On peut s’étonner de cette focalisation sur le minaret qui représente finalement un problème assez négligeable au regard du nombre de lieux de culte musulmans en France (entre 1500 et 2000) et le nombre de minarets (une dizaine, principalement ceux des mosquées cathédrales). On peut faire l’hypothèse que le débat lancé sur le minaret a servi de prétexte pour en amorcer un autre : celui des mosquées et plus largement celui de l’Islam dans les sociétés européennes (les discussions dans les médias français ont d’ailleurs subtilement glissé du minaret à la mosquée). J’ai pris la photo ci-contre à Bondy dans la banlieue parisienne : la mosquée n’a pas de minaret et pourtant on devine assez facilement la fonction du bâtiment (en particulier les dômes et les arabesques en fer forgé). A quoi bon légiférer sur le minaret puisqu’il n’est pas le seul indicateur de la présence de la mosquée, et n’ajouterait finalement pas grand chose à la visibilité du lieu ?
Autre argument entendu fréquemment : interdire le minaret c’est préserver l’identité de nos paysages.

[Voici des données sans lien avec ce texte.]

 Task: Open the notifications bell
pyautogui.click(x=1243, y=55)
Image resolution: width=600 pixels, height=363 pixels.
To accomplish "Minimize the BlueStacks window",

Occasion de ressortir nos plus belles photos façon « force tranquille » (suivez mon regard) et évoquer avec des sanglots dans la voix ces petits villages organisés autour du clocher. Certes, on aime tous ces petits villages français, mais on reconnaîtra que le processus d’urbanisation et plus largement les transformations sociétales de ces dernières décennies ont largement entaché ce paysage idyllique. On peut alors se demander quel pourrait bien être l’identité du paysage français. Autre photo : celle de la toute nouvelle mosquée de Créteil (1ère photo). Entre nous, ça a plus de gueule qu’un IKEA. Et puis que les nostalgiques du village français se rassure les mosquées se construisent dans les centres urbains : la carte postale est sauve.
Il faudrait également répondre sur le mythe de la vague « verte », de la croissance exponentielle des Musulmans, de leur volonté de convertir tout le monde…. Mais j’ai des copies à corriger et une thèse à écrire.